Status epilepticus is a common manifestation of nerve agent toxicity and represents a serious medical emergency with high rates of mortality and neurologic injury in those that survive. The aim of the current study was to determine if targeting oxidative stress with the catalytic antioxidant, AEOL10150, would reduce pilocarpine-induced mortality and attenuate neuronal death and neuroinflammation. We found that treatment with AEOL10150 in conjunction with scopolamine and diazepam following pilocarpine-induced SE was able to significantly reduce mortality compared to treatment with just scopolamine and diazepam. Mortality was further reduced when AEOL10150 was used in conjunction with atropine and diazepam which is considered the standard of care for nerve agent exposures.
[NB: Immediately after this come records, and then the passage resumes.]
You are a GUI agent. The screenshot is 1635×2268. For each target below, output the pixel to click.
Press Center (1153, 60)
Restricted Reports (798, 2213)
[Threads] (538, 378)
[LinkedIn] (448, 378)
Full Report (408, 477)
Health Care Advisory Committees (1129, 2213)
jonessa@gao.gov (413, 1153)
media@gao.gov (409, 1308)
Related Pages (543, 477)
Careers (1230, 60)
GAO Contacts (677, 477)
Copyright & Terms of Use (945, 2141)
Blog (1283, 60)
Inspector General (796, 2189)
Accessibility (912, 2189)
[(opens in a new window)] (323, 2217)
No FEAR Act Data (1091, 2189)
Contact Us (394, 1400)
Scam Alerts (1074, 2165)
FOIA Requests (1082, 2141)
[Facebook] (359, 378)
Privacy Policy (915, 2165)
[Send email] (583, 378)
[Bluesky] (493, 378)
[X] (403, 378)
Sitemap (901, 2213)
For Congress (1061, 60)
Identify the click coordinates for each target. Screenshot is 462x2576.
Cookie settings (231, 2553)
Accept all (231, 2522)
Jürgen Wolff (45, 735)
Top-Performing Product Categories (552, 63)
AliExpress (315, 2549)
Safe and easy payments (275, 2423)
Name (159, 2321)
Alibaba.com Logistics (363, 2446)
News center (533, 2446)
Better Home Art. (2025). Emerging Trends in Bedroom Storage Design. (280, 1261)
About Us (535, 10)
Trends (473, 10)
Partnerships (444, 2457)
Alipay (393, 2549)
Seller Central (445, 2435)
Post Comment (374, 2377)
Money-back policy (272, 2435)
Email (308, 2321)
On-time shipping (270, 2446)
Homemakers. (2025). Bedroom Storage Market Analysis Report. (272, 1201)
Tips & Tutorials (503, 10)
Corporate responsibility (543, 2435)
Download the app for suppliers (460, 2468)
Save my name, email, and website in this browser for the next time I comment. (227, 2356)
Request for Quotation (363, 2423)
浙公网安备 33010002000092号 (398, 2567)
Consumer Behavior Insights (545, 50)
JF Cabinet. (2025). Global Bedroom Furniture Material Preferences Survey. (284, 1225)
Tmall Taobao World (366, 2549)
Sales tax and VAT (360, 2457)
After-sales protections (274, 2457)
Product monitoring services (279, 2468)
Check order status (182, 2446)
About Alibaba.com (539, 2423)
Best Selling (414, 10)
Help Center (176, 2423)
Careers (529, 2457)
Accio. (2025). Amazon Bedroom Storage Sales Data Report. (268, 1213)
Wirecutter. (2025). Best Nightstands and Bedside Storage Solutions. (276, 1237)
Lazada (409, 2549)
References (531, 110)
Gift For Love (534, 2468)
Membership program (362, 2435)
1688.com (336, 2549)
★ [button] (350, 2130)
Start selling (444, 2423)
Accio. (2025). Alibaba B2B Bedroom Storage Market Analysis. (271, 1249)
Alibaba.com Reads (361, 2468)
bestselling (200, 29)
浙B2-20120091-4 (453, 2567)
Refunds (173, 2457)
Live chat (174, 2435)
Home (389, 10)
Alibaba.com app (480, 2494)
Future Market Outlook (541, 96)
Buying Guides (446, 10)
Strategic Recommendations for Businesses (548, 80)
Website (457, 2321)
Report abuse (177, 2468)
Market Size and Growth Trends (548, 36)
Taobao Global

Both treatment paradigms offered significant protection against SE-induced oxidative stress. Additionally, treatment with scopolamine, AEOL10150 and diazepam attenuated SE-induced neuronal loss and neuroinflammation. Taken together, the data suggest that pharmacological targeting of oxidative stress can improve survival and attenuate secondary neurological damage following SE induced by the nerve agent surrogate pilocarpine.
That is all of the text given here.